(Data items)
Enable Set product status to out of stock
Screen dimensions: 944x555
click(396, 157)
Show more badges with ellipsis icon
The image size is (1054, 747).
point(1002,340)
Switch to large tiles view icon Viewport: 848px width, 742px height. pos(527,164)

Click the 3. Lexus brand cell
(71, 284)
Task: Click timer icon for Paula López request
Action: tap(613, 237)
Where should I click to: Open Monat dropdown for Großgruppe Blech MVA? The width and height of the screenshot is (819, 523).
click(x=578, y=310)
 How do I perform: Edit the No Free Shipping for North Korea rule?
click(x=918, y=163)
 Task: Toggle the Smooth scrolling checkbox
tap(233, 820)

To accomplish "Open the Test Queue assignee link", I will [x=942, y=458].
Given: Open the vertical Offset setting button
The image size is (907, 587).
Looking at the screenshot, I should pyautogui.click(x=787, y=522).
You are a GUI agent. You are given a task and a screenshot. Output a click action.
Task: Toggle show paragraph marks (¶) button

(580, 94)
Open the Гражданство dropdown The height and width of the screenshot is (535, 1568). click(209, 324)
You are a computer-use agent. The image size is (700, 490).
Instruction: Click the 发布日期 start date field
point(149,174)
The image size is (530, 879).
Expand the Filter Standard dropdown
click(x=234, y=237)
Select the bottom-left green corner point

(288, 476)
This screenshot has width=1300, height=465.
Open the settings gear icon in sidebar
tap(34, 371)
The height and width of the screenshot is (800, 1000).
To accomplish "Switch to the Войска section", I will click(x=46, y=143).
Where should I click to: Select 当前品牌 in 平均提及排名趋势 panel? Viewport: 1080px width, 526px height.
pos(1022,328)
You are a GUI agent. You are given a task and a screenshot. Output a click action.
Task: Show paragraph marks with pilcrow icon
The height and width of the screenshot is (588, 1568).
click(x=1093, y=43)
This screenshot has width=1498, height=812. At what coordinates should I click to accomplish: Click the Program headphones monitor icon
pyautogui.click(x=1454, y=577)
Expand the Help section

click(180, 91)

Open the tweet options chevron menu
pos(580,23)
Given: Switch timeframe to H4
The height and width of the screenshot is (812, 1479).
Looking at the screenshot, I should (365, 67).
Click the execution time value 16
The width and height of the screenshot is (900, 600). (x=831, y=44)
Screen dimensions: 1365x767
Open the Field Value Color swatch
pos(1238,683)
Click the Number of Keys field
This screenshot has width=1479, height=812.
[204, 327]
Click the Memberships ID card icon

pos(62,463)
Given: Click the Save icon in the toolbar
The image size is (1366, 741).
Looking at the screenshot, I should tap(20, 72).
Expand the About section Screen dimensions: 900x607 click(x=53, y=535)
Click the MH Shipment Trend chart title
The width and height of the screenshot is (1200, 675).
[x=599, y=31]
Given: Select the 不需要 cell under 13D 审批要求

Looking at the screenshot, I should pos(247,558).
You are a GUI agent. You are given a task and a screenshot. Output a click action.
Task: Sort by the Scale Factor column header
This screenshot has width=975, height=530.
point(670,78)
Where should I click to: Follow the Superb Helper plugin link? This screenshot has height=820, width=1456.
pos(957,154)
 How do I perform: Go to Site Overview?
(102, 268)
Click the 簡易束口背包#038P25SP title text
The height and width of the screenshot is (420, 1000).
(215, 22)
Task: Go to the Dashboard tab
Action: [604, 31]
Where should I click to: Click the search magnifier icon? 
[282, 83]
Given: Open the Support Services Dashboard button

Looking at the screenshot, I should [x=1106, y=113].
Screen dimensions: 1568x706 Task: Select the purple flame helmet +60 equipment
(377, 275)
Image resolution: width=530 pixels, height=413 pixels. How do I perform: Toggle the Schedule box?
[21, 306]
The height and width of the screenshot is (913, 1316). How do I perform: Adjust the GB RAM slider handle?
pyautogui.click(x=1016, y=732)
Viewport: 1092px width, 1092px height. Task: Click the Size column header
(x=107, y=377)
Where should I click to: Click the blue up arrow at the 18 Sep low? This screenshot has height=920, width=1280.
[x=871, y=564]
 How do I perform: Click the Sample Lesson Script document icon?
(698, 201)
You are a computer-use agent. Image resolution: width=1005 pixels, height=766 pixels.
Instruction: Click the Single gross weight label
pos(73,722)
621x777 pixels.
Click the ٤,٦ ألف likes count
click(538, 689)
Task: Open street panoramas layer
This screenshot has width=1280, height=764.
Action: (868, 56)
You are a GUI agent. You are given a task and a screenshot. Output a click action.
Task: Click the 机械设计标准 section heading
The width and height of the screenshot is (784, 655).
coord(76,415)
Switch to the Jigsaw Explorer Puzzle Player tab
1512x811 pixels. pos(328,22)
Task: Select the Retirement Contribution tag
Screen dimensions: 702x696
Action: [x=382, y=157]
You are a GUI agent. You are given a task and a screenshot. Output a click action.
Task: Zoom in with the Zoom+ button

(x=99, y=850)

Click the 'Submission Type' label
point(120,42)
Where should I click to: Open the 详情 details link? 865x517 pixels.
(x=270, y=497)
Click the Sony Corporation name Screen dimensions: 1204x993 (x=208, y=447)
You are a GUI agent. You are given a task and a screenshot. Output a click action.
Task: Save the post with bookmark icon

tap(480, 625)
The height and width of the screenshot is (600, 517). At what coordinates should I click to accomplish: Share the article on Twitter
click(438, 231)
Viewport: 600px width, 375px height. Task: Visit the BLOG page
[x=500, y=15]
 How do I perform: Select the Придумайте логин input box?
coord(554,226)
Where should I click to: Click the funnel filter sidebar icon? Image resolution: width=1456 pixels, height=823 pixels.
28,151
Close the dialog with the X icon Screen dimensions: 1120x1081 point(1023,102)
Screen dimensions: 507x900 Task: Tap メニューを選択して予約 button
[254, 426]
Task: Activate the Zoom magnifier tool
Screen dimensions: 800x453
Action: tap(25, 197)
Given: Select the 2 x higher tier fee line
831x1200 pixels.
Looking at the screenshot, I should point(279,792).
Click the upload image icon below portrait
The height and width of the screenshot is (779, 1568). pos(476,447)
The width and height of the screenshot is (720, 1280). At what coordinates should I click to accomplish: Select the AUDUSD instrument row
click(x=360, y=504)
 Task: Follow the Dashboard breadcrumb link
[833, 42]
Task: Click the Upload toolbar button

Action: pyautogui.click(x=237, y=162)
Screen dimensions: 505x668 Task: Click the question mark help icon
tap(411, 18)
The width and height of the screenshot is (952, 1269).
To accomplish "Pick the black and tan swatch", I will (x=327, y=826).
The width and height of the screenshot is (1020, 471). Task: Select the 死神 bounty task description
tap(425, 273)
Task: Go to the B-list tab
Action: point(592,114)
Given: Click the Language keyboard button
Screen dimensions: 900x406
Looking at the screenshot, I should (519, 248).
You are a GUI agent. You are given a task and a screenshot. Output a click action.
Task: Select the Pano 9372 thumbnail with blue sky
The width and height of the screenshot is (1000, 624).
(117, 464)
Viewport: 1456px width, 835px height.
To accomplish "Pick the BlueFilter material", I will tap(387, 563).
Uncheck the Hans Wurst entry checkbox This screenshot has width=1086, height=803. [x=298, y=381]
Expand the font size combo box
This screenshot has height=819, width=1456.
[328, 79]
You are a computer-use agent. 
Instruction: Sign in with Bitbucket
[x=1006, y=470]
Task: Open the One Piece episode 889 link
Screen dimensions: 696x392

» **Set problem**: Collect every line in the data above that contains the string "will".

» **Response**:
To accomplish "Open the Test Queue assignee link", I will [x=942, y=458].
To accomplish "Switch to the Войска section", I will click(x=46, y=143).
To accomplish "Pick the black and tan swatch", I will (x=327, y=826).
To accomplish "Pick the BlueFilter material", I will tap(387, 563).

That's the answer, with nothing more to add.